(Excerpt from the dataset)

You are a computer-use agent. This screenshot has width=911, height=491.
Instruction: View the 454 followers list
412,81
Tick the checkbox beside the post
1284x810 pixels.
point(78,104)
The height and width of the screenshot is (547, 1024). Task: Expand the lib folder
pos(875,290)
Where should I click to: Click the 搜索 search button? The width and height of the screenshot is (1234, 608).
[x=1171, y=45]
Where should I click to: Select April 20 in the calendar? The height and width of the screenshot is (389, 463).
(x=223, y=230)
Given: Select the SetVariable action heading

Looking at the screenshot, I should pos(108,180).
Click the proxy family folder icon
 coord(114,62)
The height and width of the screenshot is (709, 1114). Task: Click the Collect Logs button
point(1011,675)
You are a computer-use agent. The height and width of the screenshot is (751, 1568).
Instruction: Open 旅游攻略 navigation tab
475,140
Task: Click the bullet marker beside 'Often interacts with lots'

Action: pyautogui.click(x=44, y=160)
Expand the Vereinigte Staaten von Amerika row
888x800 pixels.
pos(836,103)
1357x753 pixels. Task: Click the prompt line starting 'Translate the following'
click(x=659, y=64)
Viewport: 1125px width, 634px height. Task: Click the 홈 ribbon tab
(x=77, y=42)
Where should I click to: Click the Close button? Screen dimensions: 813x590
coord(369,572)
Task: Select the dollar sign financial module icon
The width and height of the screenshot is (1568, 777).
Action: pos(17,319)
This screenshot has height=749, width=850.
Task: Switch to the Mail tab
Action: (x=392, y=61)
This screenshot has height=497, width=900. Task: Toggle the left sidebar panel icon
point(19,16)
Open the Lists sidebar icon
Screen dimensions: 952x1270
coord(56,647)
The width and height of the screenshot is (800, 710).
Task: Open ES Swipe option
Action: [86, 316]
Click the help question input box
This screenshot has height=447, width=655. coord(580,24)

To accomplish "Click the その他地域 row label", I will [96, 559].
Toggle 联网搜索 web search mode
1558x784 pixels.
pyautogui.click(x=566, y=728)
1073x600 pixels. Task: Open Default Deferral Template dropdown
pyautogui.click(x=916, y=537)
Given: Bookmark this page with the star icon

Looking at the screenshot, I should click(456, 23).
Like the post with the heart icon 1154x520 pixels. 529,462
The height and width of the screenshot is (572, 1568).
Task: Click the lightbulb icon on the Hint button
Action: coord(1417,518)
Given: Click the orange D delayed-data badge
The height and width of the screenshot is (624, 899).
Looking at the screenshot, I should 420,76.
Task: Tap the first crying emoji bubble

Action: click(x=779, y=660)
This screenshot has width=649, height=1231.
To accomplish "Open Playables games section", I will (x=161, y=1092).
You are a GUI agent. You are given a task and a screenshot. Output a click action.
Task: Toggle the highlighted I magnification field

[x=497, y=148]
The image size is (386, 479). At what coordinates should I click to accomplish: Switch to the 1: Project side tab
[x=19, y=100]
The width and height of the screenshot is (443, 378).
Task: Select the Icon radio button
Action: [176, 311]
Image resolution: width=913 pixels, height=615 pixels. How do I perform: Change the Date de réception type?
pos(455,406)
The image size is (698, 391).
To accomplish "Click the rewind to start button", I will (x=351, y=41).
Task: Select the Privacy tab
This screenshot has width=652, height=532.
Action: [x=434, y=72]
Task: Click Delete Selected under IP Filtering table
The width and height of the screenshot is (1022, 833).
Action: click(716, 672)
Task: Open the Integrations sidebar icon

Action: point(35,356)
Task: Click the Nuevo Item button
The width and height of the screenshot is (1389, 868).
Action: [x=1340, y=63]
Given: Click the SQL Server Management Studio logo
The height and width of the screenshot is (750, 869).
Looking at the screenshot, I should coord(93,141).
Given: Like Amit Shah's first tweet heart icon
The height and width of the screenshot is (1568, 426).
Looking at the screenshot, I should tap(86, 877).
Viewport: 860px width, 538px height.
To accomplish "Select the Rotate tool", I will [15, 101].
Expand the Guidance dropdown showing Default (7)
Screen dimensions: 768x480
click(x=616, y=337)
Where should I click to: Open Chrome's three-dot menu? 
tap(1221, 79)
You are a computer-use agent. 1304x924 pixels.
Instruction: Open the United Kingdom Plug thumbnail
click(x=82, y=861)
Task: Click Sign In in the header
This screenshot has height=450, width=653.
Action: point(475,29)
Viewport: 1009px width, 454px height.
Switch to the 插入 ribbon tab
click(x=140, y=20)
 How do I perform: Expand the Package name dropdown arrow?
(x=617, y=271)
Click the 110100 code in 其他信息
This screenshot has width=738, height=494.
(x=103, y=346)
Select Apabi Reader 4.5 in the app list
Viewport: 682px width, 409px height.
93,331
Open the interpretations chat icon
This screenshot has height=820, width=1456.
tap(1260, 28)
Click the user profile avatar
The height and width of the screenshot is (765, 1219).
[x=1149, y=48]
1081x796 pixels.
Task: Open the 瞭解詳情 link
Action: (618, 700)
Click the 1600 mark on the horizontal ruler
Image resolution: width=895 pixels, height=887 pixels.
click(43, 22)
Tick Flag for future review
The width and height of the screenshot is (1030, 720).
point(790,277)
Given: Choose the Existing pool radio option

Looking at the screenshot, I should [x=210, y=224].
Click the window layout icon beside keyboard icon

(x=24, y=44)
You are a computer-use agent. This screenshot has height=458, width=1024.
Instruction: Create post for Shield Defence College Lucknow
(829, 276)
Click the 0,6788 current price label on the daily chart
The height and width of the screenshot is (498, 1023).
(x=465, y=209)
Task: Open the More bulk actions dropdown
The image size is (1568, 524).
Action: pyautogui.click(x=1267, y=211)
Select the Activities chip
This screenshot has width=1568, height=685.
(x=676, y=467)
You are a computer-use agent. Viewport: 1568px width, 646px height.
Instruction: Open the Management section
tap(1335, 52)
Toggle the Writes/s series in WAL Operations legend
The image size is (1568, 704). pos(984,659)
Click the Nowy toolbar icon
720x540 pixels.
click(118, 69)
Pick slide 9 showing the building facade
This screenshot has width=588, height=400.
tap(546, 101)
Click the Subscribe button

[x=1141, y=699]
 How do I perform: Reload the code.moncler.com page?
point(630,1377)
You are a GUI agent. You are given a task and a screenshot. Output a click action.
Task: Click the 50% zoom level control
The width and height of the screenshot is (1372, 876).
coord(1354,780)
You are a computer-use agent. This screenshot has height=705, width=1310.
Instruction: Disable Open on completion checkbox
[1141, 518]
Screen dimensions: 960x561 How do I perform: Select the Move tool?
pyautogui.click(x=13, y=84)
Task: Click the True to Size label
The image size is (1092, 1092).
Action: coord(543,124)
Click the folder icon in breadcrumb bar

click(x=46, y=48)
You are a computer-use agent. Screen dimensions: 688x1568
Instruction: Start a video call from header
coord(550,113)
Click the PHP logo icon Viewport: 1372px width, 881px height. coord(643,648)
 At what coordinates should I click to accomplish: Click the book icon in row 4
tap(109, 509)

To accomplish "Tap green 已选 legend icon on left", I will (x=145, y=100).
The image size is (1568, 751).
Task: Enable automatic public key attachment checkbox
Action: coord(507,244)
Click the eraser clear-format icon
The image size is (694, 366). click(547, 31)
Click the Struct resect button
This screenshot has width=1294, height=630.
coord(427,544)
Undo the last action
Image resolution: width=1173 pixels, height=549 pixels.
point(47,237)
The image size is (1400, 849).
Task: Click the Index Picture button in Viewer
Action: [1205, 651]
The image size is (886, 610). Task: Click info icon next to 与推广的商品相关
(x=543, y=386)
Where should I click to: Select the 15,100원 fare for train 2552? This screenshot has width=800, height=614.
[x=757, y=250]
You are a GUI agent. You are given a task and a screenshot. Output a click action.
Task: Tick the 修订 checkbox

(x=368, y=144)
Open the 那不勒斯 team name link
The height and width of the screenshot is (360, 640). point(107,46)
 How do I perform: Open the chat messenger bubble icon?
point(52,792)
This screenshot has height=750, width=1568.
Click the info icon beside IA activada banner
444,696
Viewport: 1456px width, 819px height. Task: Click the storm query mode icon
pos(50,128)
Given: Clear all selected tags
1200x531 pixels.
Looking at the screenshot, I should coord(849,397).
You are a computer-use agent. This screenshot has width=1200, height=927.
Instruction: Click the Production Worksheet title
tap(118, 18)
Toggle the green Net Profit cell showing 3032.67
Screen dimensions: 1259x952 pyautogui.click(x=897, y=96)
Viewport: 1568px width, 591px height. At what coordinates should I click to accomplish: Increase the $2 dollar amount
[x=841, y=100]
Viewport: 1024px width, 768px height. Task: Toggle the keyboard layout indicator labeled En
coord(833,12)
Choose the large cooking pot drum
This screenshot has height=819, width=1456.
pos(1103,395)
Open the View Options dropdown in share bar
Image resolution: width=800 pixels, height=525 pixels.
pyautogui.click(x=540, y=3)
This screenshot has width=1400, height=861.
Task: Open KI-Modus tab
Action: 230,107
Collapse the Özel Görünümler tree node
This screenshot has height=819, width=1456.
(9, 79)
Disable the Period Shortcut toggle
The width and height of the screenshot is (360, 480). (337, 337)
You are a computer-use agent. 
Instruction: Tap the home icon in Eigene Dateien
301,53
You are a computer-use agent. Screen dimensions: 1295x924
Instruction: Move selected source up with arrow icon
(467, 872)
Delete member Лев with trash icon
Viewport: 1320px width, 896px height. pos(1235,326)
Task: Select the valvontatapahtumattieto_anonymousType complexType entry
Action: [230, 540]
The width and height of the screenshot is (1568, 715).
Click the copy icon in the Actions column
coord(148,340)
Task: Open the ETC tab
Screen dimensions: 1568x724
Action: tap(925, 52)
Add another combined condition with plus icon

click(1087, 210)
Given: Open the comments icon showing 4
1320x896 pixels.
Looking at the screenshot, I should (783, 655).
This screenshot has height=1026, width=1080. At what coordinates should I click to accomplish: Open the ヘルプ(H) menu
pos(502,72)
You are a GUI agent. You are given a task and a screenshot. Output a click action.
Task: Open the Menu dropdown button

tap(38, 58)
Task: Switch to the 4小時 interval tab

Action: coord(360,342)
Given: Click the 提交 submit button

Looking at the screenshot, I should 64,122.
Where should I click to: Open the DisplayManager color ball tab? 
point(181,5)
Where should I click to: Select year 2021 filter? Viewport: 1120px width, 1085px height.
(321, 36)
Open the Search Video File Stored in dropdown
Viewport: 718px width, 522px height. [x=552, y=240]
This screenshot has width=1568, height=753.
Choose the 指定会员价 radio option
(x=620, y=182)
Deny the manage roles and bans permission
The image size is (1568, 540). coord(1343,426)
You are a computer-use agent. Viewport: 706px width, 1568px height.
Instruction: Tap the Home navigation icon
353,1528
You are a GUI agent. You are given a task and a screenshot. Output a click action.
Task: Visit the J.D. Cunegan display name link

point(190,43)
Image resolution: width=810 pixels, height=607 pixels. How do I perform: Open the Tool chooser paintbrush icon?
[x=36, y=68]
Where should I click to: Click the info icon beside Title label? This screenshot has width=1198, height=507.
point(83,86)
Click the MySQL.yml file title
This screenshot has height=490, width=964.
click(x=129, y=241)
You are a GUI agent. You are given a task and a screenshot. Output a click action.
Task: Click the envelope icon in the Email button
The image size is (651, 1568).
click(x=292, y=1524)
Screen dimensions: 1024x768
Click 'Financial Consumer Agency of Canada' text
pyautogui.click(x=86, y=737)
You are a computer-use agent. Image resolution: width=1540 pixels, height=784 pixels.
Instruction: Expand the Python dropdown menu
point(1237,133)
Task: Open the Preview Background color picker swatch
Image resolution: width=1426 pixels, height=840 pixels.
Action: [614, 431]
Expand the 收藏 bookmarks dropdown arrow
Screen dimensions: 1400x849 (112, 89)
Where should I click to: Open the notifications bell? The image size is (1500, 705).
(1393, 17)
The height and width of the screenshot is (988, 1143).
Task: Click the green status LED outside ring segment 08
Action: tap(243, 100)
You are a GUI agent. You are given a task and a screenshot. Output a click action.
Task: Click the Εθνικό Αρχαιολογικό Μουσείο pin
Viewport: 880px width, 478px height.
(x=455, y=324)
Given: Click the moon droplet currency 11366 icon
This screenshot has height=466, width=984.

Exercise objective
Copy out the lines of the excerpt above verbatim, starting at the line that contains "Viewport: 1456px width, 819px" and ending at the line that contains "pos(1103,395)", with both of those lines included.

Task output
Viewport: 1456px width, 819px height. Task: Click the storm query mode icon
pos(50,128)
Given: Clear all selected tags
1200x531 pixels.
Looking at the screenshot, I should coord(849,397).
You are a computer-use agent. This screenshot has width=1200, height=927.
Instruction: Click the Production Worksheet title
tap(118, 18)
Toggle the green Net Profit cell showing 3032.67
Screen dimensions: 1259x952 pyautogui.click(x=897, y=96)
Viewport: 1568px width, 591px height. At what coordinates should I click to accomplish: Increase the $2 dollar amount
[x=841, y=100]
Viewport: 1024px width, 768px height. Task: Toggle the keyboard layout indicator labeled En
coord(833,12)
Choose the large cooking pot drum
This screenshot has height=819, width=1456.
pos(1103,395)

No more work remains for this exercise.